I was reading up on the spatial pooler and had some thoughts on how local inhibition would affect the fixed sparsity property of the SP:
One of the core properties of the SP seems to be that it creates fixed-sparsity representations. With global inhibition the SP undoubtedly fulfils this property as it simply achieves s% sparsity by activating the columns with the s% highest input overlaps.
With local inhibition however this doesn’t seem to be the case anymore. For example, consider some column a that is not activated as it is not within the top s% of its neighbourhood. Some other column b within a’s neighbourhood is within the top s% of that neighbourhood, therefore contributing to a not being activated. However there’s no guarantee that b gets activated as b’s neighbourhood might contain other columns with even higher input overlaps, that were not within a’s neighbourhood.
An extreme example of this would be a one-dimensional SP where the input overlaps decrease monotonically from one side to the other. Depending on the hyperparameters, every single column except for a small fraction at the very edge of the SP would be inhibited by their neighbours on one side, leading to an actual sparsity significantly lower than the ‘intended’ sparsity.
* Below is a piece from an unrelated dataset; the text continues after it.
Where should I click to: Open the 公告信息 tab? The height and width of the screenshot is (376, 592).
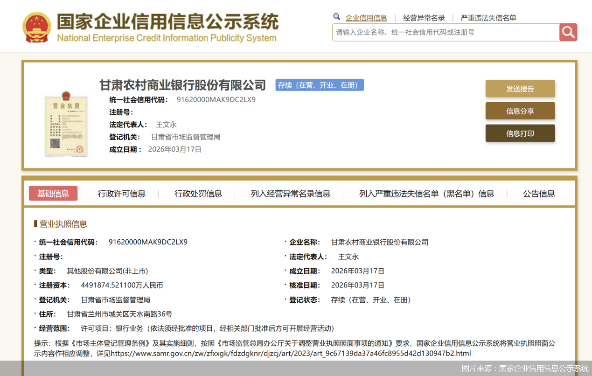click(x=539, y=193)
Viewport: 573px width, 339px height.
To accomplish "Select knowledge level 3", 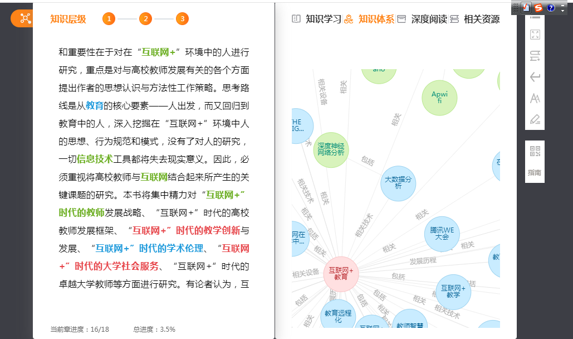I will (182, 19).
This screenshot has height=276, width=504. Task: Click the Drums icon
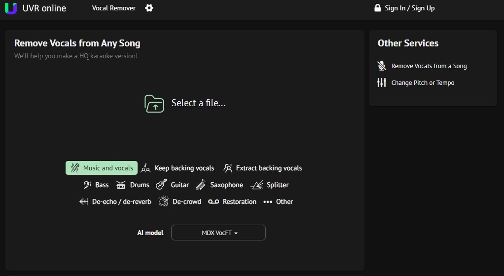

I confirmed that this occurs to some extent through NuPIC. I trained an SP with a dataset of around 50k items for one epoch, with columnDimensions=2048, numActiveColumnsPerInhArea=16 and inhibitionRadius=366 (this last one was decided by NuPIC internally). I then fed the same dataset to the SP again. The number of active columns now ranged between 16 (0.78% sparsity) and 48 (2.34% sparsity), which I would not consider a “fixed” sparsity. The Spatial Pooler paper by Cui et al. in contrast shows the sparsity of an SP with local inhibition always being near the target 2%, calling it an “inherent property of the network due to the use of local k-winners-take-all activation rules”.
My questions on this are:
Is what I described above actually the case?
(if so:) Could such fluctuations in SP sparsity pose any practical problems?
(if so:) Has there been any effort in designing some alternative method to pick active columns when local inhibition is active to ensure the target sparsity is adhered to more closely?